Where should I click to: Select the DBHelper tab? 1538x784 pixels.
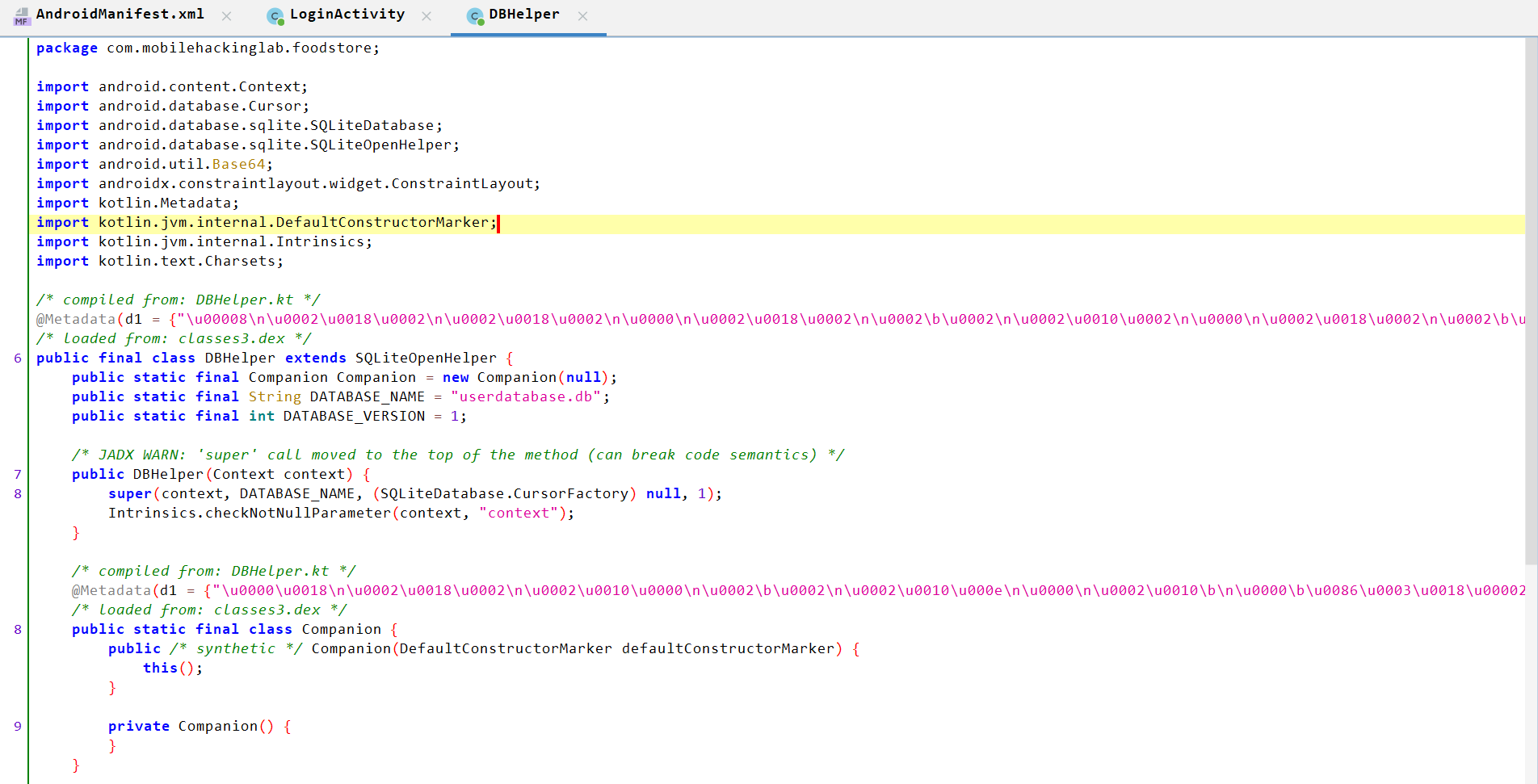tap(525, 15)
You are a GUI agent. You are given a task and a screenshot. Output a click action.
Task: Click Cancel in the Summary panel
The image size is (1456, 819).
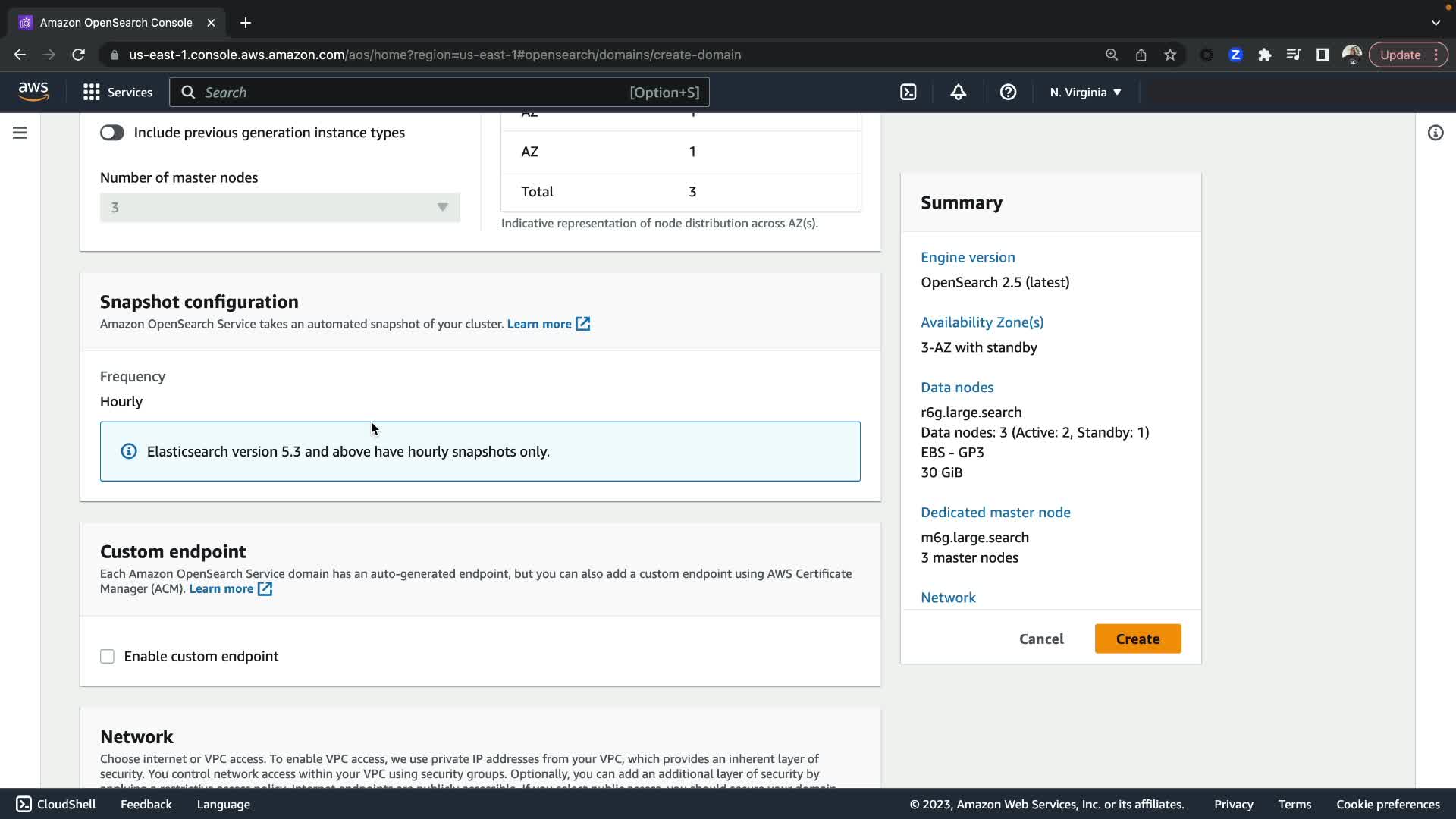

=-=-=-=-=

» **What to do**: Copy out all of the material exactly as written, without its pictures.

» **Result of the task**:
Where should I click to: Select the DBHelper tab? 1538x784 pixels.
tap(525, 15)
You are a GUI agent. You are given a task and a screenshot. Output a click action.
Task: Click Cancel in the Summary panel
The image size is (1456, 819).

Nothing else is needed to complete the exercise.